**WHAT NEEDS TO BE DONE**
Beginning with the line that has "About [tab] (216, 1177)", reproduce each remaining line of the data exactly, down to and including the last.

**DATA SUPPLIED**
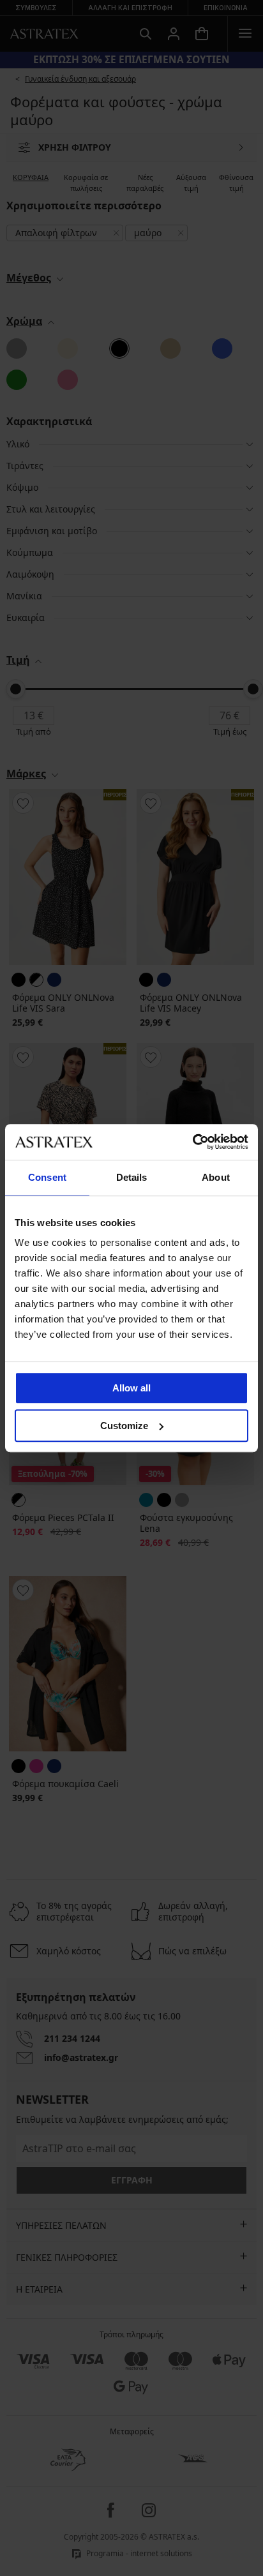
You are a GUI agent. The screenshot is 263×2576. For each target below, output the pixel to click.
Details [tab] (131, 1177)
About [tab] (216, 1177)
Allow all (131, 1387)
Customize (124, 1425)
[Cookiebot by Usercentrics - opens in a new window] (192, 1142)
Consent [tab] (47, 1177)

**FINISHED TASK**
About [tab] (216, 1177)
Allow all (131, 1387)
Customize (124, 1425)
[Cookiebot by Usercentrics - opens in a new window] (192, 1142)
Consent [tab] (47, 1177)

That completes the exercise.